The code for demonstrating this is below;

dy_ts_no2 %>%
  dyAnnotation(x = "2019-12-1", text = "C2", tooltip = "COVID-19 emission period start") %>%
  dyAnnotation(x = "2002-7-1", text = "C1", tooltip = "COVID-02 emission start") %>%
  dyShading(from = "2005-1-1", to = "2010-1-1", color = "#FFECBB") %>%
  dyShading(from = "2015-1-1", to = "2020-1-1", color = "#FCDBEE") %>%
  dyEvent(x = "2008-1-1", label = "Global economic recession", labelLoc = "top", 
          color = "red") %>%
  dyLimit(limit = mean(ts_no2), label = "Mean", labelLoc = "left", color = "blue")

Our time series plot above is seemingly crowded with the combination of various dygraph() functions for drawing focus to an aspect of the time series. Nonetheless, it enables us to communicate important insights using their combination. For example, we can deduce that during the global economic recession and period prior to 2010, Nitrous Oxide emissions were below the mean for the time series period. We can have indicators better than mean to make reference to. The message that remains is that a combination of dyLimit(), dyEvent() and dyShading() and possiblly dyAnnotation() functions enables better insights, that are not readily available visually, to be gained.

Focusing on sections of time series interactively

For a large time series data covering a long time period, some trends and seasonality may be hidden visually or we may just be interested in allowing our audience the option to focus on time periods of interest to them. This can be achieved with the dyRangeSelector() function.

  • dyRangeSelector( )

The dyRangeSelector() function accepts a dygraph or time series object as an argument and allows for various customization with other arguments. We can zoom-in to a time period by default using the dateWindow argument while allowing users to interactively choose other time periods. Among others, we can customize colors to reflect our desired aesthetics using the fillColor and strokeColor arguments.

The code below shows how to achieve that;

dy_ts_no2 %>%
  dyRangeSelector(dateWindow = c("2010-01-01", "2021-12-31"), fillColor = "#febacd", strokeColor = "#bffdea")

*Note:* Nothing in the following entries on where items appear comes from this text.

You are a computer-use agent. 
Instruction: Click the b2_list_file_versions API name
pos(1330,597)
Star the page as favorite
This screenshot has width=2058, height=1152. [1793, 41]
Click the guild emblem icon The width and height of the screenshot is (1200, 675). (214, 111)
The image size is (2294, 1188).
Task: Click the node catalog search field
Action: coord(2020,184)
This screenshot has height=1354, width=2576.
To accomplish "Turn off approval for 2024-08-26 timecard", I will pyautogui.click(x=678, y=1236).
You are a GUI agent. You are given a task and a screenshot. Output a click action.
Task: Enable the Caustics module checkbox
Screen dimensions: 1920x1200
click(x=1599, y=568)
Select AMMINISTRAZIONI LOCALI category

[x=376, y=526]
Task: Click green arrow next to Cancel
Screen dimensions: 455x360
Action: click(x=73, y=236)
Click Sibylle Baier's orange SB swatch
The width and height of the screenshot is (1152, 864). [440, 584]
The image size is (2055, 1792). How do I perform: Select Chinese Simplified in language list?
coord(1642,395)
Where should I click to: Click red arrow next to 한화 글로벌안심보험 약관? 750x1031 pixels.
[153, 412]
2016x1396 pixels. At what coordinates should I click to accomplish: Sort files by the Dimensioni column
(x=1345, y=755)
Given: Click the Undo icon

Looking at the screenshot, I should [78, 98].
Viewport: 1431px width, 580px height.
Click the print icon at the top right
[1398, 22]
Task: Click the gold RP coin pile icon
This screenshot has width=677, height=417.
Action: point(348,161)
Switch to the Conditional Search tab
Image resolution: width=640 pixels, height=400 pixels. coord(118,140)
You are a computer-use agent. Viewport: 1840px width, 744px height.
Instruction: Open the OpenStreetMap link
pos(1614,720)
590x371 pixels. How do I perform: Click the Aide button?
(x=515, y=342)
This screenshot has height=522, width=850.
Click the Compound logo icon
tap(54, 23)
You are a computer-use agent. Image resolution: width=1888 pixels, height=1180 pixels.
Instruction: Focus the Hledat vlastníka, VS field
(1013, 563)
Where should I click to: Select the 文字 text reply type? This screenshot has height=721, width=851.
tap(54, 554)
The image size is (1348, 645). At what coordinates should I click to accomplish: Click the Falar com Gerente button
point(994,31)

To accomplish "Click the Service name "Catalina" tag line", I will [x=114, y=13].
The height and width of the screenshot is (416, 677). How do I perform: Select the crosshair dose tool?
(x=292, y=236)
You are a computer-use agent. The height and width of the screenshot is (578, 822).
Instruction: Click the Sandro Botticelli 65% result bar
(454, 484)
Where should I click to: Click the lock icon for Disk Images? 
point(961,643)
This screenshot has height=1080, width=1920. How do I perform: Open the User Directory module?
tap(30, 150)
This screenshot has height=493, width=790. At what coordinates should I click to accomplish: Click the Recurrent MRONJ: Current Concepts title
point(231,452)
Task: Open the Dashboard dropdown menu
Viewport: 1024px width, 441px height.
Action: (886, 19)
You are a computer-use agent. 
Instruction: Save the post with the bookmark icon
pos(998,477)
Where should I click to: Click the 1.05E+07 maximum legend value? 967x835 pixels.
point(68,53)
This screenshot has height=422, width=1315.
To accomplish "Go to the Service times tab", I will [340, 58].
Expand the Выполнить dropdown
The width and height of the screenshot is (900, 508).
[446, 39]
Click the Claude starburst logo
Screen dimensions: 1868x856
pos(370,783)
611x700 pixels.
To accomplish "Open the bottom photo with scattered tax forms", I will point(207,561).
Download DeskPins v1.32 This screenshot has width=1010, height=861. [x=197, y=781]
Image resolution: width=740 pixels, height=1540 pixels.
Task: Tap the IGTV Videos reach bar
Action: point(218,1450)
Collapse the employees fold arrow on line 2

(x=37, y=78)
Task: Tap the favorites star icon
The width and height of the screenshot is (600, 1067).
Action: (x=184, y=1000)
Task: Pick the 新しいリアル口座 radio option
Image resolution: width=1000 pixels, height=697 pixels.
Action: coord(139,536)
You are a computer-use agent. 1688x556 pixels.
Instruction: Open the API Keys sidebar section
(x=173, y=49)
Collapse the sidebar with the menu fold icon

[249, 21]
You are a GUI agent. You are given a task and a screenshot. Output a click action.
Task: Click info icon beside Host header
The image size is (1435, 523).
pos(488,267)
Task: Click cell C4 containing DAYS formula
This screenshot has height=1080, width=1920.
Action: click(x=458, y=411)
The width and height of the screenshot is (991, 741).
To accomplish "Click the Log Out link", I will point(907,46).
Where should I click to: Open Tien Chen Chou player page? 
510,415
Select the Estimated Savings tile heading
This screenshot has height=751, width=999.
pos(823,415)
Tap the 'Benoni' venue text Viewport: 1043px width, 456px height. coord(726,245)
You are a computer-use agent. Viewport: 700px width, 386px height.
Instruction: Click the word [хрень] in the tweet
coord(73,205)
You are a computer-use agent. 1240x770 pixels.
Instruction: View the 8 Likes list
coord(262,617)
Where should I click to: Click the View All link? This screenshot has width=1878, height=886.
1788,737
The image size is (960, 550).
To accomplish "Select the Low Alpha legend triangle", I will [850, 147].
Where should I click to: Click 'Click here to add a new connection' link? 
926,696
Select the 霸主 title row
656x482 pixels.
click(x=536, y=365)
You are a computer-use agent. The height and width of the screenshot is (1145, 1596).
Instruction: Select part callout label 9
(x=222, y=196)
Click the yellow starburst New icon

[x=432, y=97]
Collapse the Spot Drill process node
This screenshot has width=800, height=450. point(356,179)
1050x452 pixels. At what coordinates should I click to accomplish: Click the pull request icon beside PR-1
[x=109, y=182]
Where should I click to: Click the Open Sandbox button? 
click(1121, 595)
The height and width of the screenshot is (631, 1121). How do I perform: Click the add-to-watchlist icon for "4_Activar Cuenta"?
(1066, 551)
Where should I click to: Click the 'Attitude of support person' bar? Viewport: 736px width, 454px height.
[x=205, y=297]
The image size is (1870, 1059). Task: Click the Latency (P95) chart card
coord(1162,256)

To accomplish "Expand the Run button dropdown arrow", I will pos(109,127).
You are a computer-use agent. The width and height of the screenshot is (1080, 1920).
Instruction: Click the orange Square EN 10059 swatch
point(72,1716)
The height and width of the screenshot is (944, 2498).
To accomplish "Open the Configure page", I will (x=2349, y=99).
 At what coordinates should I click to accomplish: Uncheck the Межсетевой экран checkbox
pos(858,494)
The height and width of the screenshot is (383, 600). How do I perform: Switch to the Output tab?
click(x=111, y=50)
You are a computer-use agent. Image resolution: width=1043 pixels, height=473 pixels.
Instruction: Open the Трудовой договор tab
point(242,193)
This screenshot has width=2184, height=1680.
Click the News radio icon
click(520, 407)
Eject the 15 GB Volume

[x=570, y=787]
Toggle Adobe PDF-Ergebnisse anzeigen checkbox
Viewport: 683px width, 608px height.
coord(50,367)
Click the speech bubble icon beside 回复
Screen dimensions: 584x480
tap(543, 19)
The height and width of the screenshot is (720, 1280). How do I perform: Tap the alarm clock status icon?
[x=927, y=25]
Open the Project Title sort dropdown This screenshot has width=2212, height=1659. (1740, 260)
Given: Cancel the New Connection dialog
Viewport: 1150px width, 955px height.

Customizing time series charts

While the various functions have a flair for customizing the outlook of charts, a full set of customization that meets the mock-up of a client will require a dedicated tutorial with discussions on css styling among others. To have digestible chunks of information, this tutorial will draw down the curtains with using dyOptions for customizing graphs and leave the use of css for another day (sooner than later). That being said, lets look at using dyOptions( ) function for dygraph customization.

DyOptions() function accepts numerous arguments such as line colours, widths, labels among several others to be customized. In fact, the range of customization possible implies that they have to be used with care to prevent introducing noise into the data visualization.

We can use the code below to just demonstrate a limited selection of the options possible. In fact, the graph is not the best in terms of colour and width used. It is only for demonstration purposes and should even be seen to buttress the point that not all arguments can be used together for a visually appealing graph.

dy_ts_no2 %>%
  dyOptions(fillGraph = TRUE, stepPlot = T, drawPoints = T, colors = "#abecbd", axisLineColor = "red", axisLineWidth = 3, gridLineColor = "gray", axisLabelColor = "#fbbdcc")

Conclusion

In this tutorial we practiced how to use dygraphs package in R to visualize a time series data. The focus was only on a univariate dataset (a single variable being Nitrous Oxide emissions) so the type of plots produced were limited to that. Nonetheless, we used various functions that are relevant for other types of data and highlighted situations where they will be appropriate. The default interactivity that is available to us without stress and options to customize their looks proves worthwhile to invest our efforts in dygraphs as a time series visualization library.

This is just the part 1 of using dygraphs for time series visualization. In our next tutorial of these series, we will visualize multivariate time series datasets and also look at customization with css.